Stored records:
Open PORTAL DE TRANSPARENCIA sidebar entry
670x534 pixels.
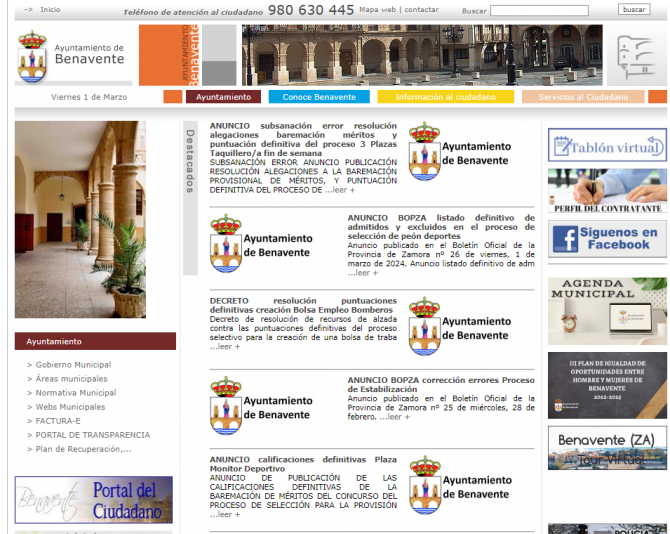click(x=92, y=435)
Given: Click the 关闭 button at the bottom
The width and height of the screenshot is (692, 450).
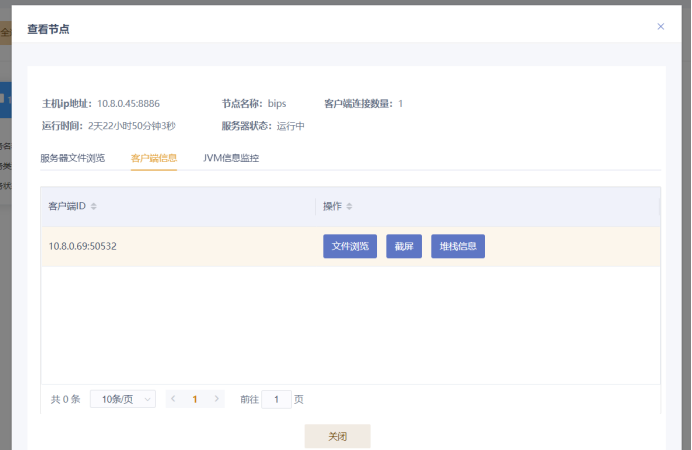Looking at the screenshot, I should (x=337, y=436).
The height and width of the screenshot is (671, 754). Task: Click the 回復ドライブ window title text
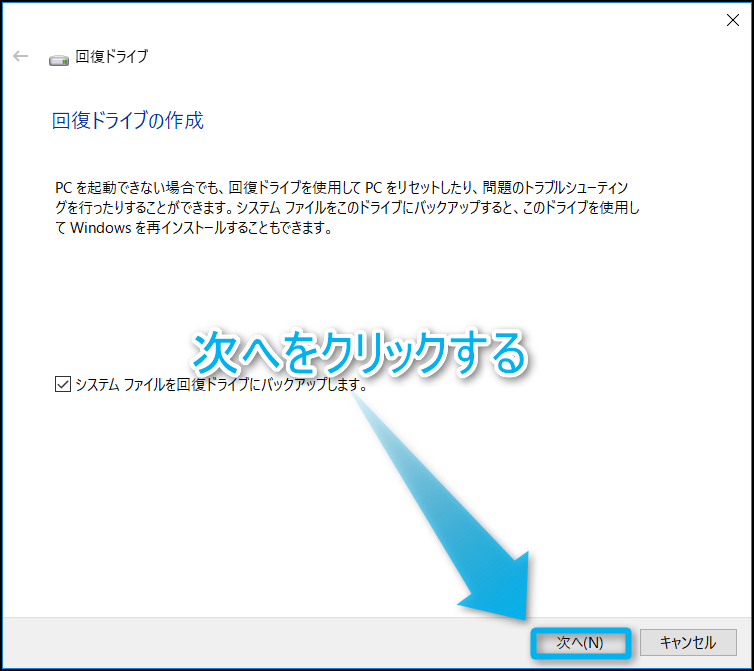(x=111, y=57)
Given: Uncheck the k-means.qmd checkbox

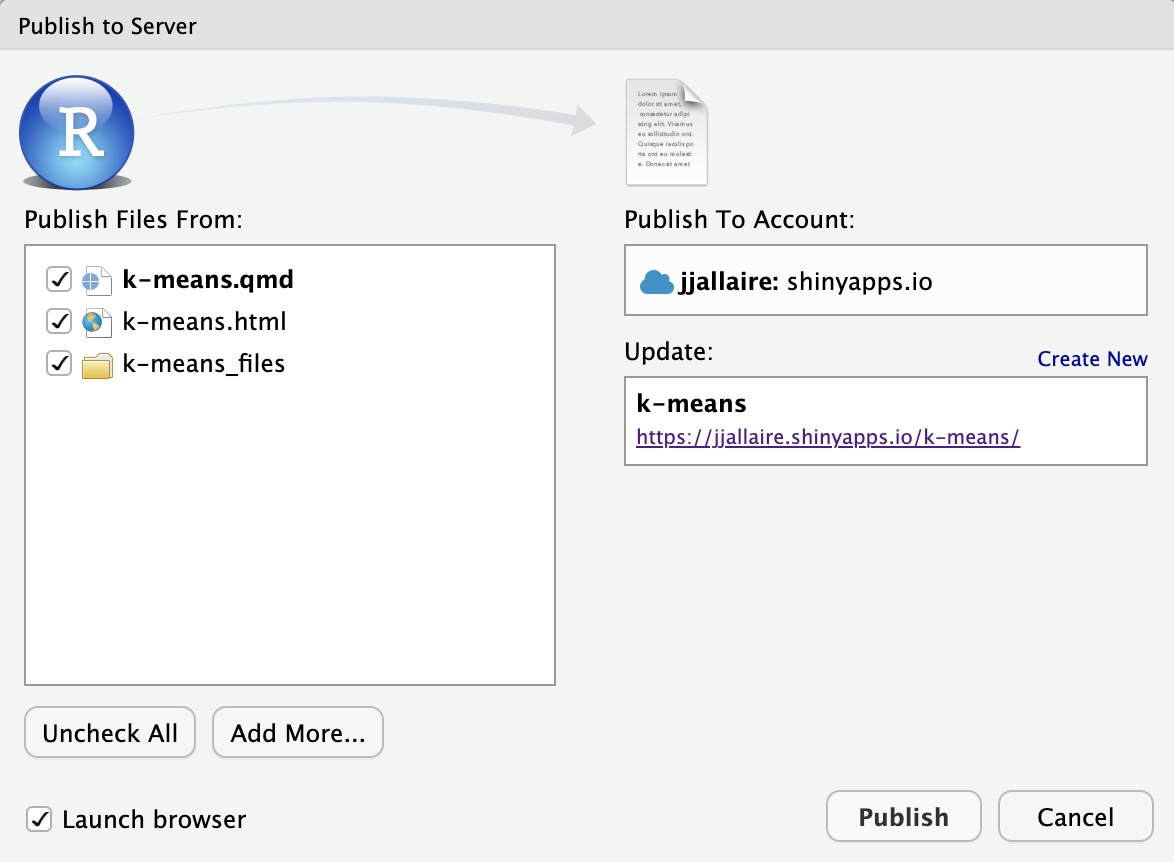Looking at the screenshot, I should [59, 280].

Requirements
Echo the lines above, starting with the line that contains "The height and" and continuing through the end of the records, with both ends included. Leave the pictures out of your answer.

Completed exercise
The height and width of the screenshot is (671, 754). Task: Click the 回復ドライブ window title text
(x=111, y=57)
Given: Uncheck the k-means.qmd checkbox

Looking at the screenshot, I should [59, 280].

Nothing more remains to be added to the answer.